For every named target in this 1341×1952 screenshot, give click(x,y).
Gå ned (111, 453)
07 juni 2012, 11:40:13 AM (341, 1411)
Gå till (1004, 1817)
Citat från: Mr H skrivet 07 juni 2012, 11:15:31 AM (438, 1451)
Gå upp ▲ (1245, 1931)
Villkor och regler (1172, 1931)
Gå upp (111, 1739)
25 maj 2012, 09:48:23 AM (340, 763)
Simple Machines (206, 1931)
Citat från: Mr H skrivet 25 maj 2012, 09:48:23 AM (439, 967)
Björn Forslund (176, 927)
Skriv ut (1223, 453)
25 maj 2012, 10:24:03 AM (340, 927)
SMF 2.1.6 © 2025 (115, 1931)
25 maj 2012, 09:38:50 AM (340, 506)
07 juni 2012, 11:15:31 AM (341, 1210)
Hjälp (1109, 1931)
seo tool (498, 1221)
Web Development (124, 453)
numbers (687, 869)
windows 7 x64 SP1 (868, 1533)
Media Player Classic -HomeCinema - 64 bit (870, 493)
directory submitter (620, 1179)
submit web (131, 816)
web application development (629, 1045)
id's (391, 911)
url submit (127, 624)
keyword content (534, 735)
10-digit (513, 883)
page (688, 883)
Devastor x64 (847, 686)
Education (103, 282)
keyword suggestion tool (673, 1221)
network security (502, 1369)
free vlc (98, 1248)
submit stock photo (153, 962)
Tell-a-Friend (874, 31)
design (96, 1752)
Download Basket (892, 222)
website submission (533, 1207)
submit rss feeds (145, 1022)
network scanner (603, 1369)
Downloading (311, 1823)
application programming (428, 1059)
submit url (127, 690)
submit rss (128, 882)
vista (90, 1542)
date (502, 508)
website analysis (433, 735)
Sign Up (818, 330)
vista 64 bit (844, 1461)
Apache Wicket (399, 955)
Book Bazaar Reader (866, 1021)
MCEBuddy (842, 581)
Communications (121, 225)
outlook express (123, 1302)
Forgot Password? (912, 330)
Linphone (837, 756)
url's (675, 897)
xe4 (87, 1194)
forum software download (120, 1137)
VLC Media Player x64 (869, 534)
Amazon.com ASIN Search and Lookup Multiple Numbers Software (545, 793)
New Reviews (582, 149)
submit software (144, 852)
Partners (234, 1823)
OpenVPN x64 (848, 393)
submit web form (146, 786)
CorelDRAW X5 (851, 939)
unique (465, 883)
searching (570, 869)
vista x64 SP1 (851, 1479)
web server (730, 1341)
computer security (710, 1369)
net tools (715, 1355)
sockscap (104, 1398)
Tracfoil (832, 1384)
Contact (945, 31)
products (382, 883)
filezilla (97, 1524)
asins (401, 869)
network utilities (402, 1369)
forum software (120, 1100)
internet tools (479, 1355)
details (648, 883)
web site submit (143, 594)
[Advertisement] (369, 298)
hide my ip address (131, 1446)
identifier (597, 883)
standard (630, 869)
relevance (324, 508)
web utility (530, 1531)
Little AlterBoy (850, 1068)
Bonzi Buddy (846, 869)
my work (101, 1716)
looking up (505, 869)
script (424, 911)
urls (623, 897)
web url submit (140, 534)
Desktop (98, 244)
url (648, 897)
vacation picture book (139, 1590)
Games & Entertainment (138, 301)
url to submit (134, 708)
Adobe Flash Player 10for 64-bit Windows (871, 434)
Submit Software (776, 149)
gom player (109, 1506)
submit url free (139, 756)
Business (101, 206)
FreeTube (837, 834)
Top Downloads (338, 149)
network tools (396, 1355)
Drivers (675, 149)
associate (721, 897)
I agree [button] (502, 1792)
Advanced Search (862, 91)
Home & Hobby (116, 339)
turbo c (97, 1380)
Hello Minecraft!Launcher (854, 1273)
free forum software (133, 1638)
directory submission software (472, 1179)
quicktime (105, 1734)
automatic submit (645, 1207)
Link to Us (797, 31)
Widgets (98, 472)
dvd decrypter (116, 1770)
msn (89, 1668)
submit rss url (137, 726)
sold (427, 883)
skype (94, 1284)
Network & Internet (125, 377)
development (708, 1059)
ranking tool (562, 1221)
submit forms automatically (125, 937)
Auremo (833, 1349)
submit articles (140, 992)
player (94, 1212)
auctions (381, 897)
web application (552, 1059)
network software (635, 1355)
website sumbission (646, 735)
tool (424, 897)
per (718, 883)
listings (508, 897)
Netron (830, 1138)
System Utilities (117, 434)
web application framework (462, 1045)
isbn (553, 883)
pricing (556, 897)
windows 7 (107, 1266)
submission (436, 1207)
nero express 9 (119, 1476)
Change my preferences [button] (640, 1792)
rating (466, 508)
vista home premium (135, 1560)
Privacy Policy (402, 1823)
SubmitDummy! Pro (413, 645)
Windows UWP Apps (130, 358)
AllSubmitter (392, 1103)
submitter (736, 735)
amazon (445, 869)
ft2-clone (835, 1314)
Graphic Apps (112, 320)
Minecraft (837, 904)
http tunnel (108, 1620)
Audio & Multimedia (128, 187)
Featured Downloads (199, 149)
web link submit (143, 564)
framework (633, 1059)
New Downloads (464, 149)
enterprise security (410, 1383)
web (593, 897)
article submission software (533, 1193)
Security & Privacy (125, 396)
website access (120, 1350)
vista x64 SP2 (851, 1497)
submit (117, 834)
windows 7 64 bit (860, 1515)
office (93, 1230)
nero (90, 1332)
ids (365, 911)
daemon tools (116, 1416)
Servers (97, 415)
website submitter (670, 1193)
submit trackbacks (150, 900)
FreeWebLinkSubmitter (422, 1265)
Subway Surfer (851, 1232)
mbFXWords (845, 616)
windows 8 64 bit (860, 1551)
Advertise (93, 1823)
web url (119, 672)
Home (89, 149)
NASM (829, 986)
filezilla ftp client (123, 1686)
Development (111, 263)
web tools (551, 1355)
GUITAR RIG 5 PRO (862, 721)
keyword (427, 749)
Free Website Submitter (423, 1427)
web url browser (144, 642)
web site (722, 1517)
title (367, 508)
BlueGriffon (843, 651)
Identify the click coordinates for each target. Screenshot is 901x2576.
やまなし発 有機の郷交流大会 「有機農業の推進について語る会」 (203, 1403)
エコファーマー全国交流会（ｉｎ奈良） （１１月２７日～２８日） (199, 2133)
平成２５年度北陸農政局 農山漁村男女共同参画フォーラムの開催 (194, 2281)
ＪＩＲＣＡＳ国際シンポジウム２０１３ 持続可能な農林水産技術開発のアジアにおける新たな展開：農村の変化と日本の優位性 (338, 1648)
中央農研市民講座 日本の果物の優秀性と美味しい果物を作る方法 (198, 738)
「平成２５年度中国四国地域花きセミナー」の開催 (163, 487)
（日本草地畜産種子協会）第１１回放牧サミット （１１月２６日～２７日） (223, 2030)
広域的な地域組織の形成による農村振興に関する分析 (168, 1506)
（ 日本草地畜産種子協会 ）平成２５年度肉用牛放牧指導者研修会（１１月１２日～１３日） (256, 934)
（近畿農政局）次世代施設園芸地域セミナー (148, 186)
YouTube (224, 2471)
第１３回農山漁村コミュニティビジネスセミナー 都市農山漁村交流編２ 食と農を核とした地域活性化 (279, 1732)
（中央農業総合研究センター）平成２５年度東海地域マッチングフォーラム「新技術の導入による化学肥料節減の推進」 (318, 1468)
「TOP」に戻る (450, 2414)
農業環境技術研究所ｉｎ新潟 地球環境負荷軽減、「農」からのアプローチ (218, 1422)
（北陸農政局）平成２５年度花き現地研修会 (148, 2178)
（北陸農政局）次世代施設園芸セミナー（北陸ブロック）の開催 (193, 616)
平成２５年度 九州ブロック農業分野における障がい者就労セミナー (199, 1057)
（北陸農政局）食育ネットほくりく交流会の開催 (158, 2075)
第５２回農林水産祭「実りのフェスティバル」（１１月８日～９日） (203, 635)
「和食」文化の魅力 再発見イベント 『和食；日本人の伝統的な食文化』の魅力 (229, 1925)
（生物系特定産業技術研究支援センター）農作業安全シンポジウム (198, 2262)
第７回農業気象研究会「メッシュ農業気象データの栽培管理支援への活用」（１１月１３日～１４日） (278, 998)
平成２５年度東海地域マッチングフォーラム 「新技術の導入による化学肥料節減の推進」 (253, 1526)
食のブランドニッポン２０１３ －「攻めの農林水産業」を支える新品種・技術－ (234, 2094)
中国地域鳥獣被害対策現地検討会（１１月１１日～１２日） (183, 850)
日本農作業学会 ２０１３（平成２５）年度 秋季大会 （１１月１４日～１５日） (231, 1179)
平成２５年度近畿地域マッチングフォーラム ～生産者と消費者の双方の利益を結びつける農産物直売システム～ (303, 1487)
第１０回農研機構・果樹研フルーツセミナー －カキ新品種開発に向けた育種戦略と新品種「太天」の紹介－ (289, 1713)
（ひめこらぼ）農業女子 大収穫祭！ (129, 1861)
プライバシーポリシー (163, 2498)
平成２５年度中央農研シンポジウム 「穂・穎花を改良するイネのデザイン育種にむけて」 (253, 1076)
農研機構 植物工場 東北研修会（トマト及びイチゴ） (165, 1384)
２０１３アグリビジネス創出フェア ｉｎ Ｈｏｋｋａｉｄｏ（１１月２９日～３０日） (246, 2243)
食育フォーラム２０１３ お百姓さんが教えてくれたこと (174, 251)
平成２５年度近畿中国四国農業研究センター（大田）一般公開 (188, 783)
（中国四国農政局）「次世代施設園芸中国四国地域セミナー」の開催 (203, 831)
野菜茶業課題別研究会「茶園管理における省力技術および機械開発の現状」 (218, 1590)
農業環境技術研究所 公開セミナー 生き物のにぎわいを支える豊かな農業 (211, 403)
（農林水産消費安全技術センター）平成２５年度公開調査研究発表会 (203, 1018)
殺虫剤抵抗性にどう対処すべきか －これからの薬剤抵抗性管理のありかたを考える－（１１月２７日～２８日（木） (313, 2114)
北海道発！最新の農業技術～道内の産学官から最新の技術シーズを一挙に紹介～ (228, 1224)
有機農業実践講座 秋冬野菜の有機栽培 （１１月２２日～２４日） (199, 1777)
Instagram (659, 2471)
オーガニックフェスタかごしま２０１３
------------------------------------------------------------
**TASK DETAILS**
Scale part of the material: begin at the line that has "広域的な地域組織の形成による農村振興に関する分析 (168, 1506)" and stop after the line that has "平成２５年度中央農研シンポジウム 「穂・穎花を改良するイネのデザイン育種にむけて」 (253, 1076)". Give only those lines again, in full, with each coordinate in the answers multiplied by 2.3 and rounded to a whole number, halves rounding up.

**SOLUTION TO THIS PROBLEM**
広域的な地域組織の形成による農村振興に関する分析 (386, 3464)
（ 日本草地畜産種子協会 ）平成２５年度肉用牛放牧指導者研修会（１１月１２日～１３日） (589, 2148)
（近畿農政局）次世代施設園芸地域セミナー (340, 428)
YouTube (515, 5683)
第１３回農山漁村コミュニティビジネスセミナー 都市農山漁村交流編２ 食と農を核とした地域活性化 (642, 3984)
（中央農業総合研究センター）平成２５年度東海地域マッチングフォーラム「新技術の導入による化学肥料節減の推進」 (731, 3376)
「TOP」に戻る (1035, 5552)
農業環境技術研究所ｉｎ新潟 地球環境負荷軽減、「農」からのアプローチ (501, 3271)
（北陸農政局）平成２５年度花き現地研修会 (340, 5009)
（北陸農政局）次世代施設園芸セミナー（北陸ブロック）の開催 (444, 1417)
平成２５年度 九州ブロック農業分野における障がい者就労セミナー (458, 2431)
（北陸農政局）食育ネットほくりく交流会の開催 (363, 4773)
第５２回農林水産祭「実りのフェスティバル」（１１月８日～９日） (467, 1461)
「和食」文化の魅力 再発見イベント 『和食；日本人の伝統的な食文化』の魅力 (527, 4428)
（生物系特定産業技術研究支援センター）農作業安全シンポジウム (455, 5203)
第７回農業気象研究会「メッシュ農業気象データの栽培管理支援への活用」（１１月１３日～１４日） (639, 2295)
平成２５年度東海地域マッチングフォーラム 「新技術の導入による化学肥料節減の推進」 (582, 3510)
食のブランドニッポン２０１３ －「攻めの農林水産業」を支える新品種・技術－ (538, 4816)
中国地域鳥獣被害対策現地検討会（１１月１１日～１２日） (421, 1955)
日本農作業学会 ２０１３（平成２５）年度 秋季大会 （１１月１４日～１５日） (531, 2712)
平成２５年度近畿地域マッチングフォーラム ～生産者と消費者の双方の利益を結びつける農産物直売システム～ (697, 3420)
第１０回農研機構・果樹研フルーツセミナー －カキ新品種開発に向けた育種戦略と新品種「太天」の紹介－ (665, 3940)
（ひめこらぼ）農業女子 大収穫祭！ (297, 4280)
プライバシーポリシー (375, 5745)
平成２５年度中央農研シンポジウム 「穂・穎花を改良するイネのデザイン育種にむけて」 (582, 2475)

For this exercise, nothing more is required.